START EXERCISE INPUT
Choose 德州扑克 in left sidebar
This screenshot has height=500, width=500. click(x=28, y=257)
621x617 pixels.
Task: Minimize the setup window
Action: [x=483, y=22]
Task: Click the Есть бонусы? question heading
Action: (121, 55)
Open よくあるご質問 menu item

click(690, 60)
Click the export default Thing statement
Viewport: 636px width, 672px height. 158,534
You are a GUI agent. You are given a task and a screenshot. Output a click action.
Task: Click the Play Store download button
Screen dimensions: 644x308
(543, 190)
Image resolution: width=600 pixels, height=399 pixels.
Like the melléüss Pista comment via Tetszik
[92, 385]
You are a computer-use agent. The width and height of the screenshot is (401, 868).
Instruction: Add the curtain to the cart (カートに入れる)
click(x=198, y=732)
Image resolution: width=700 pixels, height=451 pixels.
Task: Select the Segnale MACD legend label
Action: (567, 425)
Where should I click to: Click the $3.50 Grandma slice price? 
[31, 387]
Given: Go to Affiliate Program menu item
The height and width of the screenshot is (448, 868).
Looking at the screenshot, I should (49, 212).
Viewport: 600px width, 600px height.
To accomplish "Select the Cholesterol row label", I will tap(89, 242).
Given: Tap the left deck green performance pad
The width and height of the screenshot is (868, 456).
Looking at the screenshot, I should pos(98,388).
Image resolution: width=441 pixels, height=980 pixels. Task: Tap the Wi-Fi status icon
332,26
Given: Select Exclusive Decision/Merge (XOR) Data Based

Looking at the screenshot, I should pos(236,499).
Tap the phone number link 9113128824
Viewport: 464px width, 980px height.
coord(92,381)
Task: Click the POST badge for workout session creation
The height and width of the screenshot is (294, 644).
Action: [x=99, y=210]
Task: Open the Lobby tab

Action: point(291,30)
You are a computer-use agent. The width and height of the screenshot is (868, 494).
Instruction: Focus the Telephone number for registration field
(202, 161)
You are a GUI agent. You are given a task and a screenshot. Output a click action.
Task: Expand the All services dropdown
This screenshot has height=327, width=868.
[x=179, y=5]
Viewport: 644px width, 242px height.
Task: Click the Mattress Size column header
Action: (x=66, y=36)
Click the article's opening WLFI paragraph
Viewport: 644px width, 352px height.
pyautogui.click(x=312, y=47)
END EXERCISE INPUT
TASK BRIEF: Give the records again, exactly as they appear.

ANSWER FOR THE TASK:
Choose 德州扑克 in left sidebar
This screenshot has height=500, width=500. click(x=28, y=257)
621x617 pixels.
Task: Minimize the setup window
Action: [x=483, y=22]
Task: Click the Есть бонусы? question heading
Action: (121, 55)
Open よくあるご質問 menu item

click(690, 60)
Click the export default Thing statement
Viewport: 636px width, 672px height. 158,534
You are a GUI agent. You are given a task and a screenshot. Output a click action.
Task: Click the Play Store download button
Screen dimensions: 644x308
(543, 190)
Image resolution: width=600 pixels, height=399 pixels.
Like the melléüss Pista comment via Tetszik
[92, 385]
You are a computer-use agent. The width and height of the screenshot is (401, 868).
Instruction: Add the curtain to the cart (カートに入れる)
click(x=198, y=732)
Image resolution: width=700 pixels, height=451 pixels.
Task: Select the Segnale MACD legend label
Action: (567, 425)
Where should I click to: Click the $3.50 Grandma slice price? 
[31, 387]
Given: Go to Affiliate Program menu item
The height and width of the screenshot is (448, 868).
Looking at the screenshot, I should (49, 212).
Viewport: 600px width, 600px height.
To accomplish "Select the Cholesterol row label", I will tap(89, 242).
Given: Tap the left deck green performance pad
The width and height of the screenshot is (868, 456).
Looking at the screenshot, I should pos(98,388).
Image resolution: width=441 pixels, height=980 pixels. Task: Tap the Wi-Fi status icon
332,26
Given: Select Exclusive Decision/Merge (XOR) Data Based

Looking at the screenshot, I should pos(236,499).
Tap the phone number link 9113128824
Viewport: 464px width, 980px height.
coord(92,381)
Task: Click the POST badge for workout session creation
The height and width of the screenshot is (294, 644).
Action: [x=99, y=210]
Task: Open the Lobby tab

Action: point(291,30)
You are a computer-use agent. The width and height of the screenshot is (868, 494).
Instruction: Focus the Telephone number for registration field
(202, 161)
You are a GUI agent. You are given a task and a screenshot. Output a click action.
Task: Expand the All services dropdown
This screenshot has height=327, width=868.
[x=179, y=5]
Viewport: 644px width, 242px height.
Task: Click the Mattress Size column header
Action: (x=66, y=36)
Click the article's opening WLFI paragraph
Viewport: 644px width, 352px height.
pyautogui.click(x=312, y=47)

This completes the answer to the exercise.